CASO I: Formulación de levaduras de panificación.
Las levaduras de panificación se obtienen a partir de Saccharomyces cerevisiae por fermentación aerobia. El producto se extrae por centrifugación y un filtro rotatorio de vacío, saliendo de éste con un 35% de agua. La levadura de panificación, en este estado, es INESTABLE ya que se produce autohidrólisis. Hay que impedir su inactivación, por lo que se pasa por una extrusora, obteniendo ‘’espaguetis’’ que al cortarse dan lugar a pequeñas esferas. Estas esferas se secan en un lecho fijo, finalizando su formulación. Requerirán de rehidratación y refrigeración para su uso.
CASO II: Formulación de enzimas.
Las enzimas son catalizadores biológicos específicos que funcionan a condiciones moderadas de temperatura. Son proteínas cuyo peso molecular va desde los 5.000 a los 2·106 Da. Por ejemplo, la α-amilasa (enzima extracelular) y glucosa isomerasa (enzima intracelular). Las enzimas se inmovilizan durante su formulación, lo que supone un cambio de fase de soluble a insolubles. Hay numerosos métodos de inmovilización de enzimas, como por adsorción, intercambio iónico o enlace covalente, entre otros.
Adsorción:
Soportesólido poroso como podrían ser polímeros (resinas de intercambio aniónicas o catiónicas, polímeros no cargados XAD-2 o XAD-4, derivados de divinilbencenoestireno). La elección del soporte se hace en función del pH, temperatura y fuerza iónica de la enzima. Se utiliza un lecho fijo tradicional, usando el mismo pH que el de la disolución, uniéndose por fuerzas débiles de Van der Waals. Es una unión reversible.

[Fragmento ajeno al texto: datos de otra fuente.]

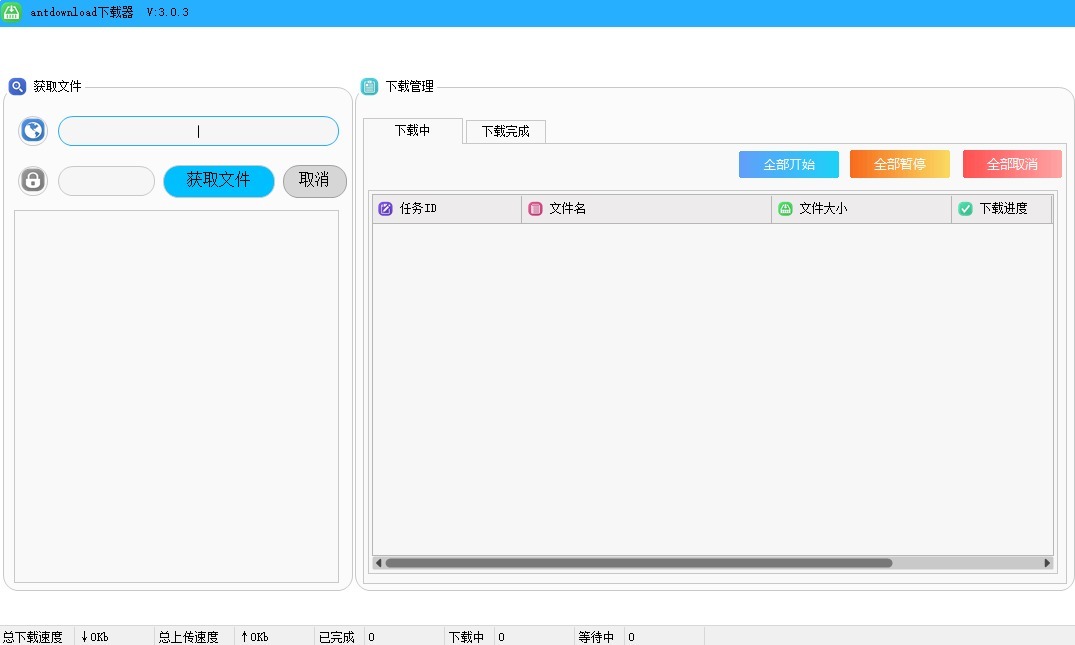Open the 下载完成 tab
1075x645 pixels.
tap(505, 132)
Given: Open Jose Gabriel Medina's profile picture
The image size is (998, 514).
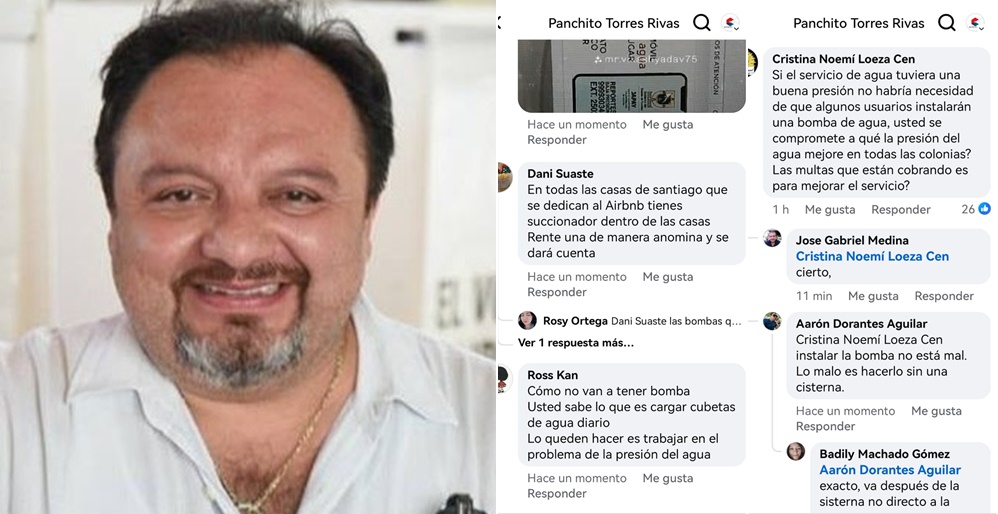Looking at the screenshot, I should (772, 238).
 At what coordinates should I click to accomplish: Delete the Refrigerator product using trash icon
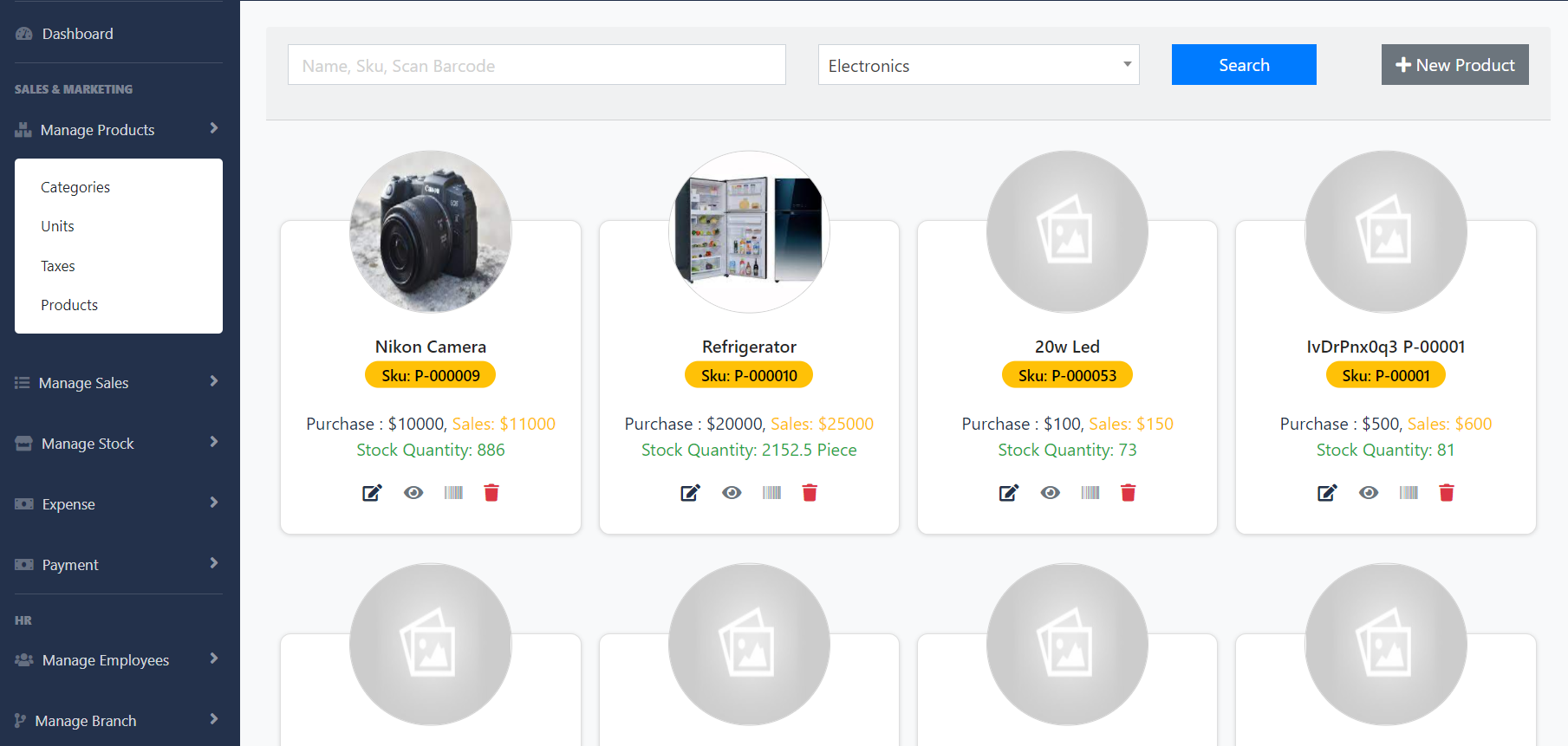pos(810,493)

Para fijar la preparación, se recomienda utilizar surfactantes como el glutaraldehído. La adsorción se da mejor a bajas temperaturas.
Intercambio iónico:
Unión más fuerte que en el caso de la adsorción. Si es con reacción química y formación de enlaces, a mayor temperatura mayor será la adsorción al soporte.
Enlace covalente:
Se produce una unión entre los grupos funcionales de los aminoácidos de la enzima y el soporte. Por ejemplo, grupos como: ξ-amino (lisina). Puede dar lugar a un cambio conformacional de la enzima, disminuyendo su actividad o incluso desactivándola, pero aumenta su tiempo de vida medio.
Proceso NOVO:
Se utiliza un microorganismo modificado genéticamente (Bacillus). Se lleva a cabo una centrifugación para extraer la enzima del líquido de fermentación, se realiza un filtrado para retirar el micelio y sólidos en suspensión. Se lleva a una resina de intercambio, adicionándose glutaraldehído para inmovilizar la enzima. Después se lleva un segundo filtrado, una extrusión, un secado en lecho fluidizado, un tamizado y se obtiene el producto comercial Sweetzym®.
Proceso Gist-Brocard:
Cepa Actinoplanes missouriensis, microorganismo aerobio. Para la inmovilización se adiciona gelatina, formándose una dispersión coloidal. La mezcla se pasa a una columna de agua fría, añadiendo como disolvente inmiscible acetato de metilo para precipitar la dispersión coloidal de la enzima. La enzima, inmovilizada en la gelatina, precipita y se deposita en la parte inferior de la columna, obteniendo el producto comercial MAXAZYM®, que se almacena en polietilenglicol.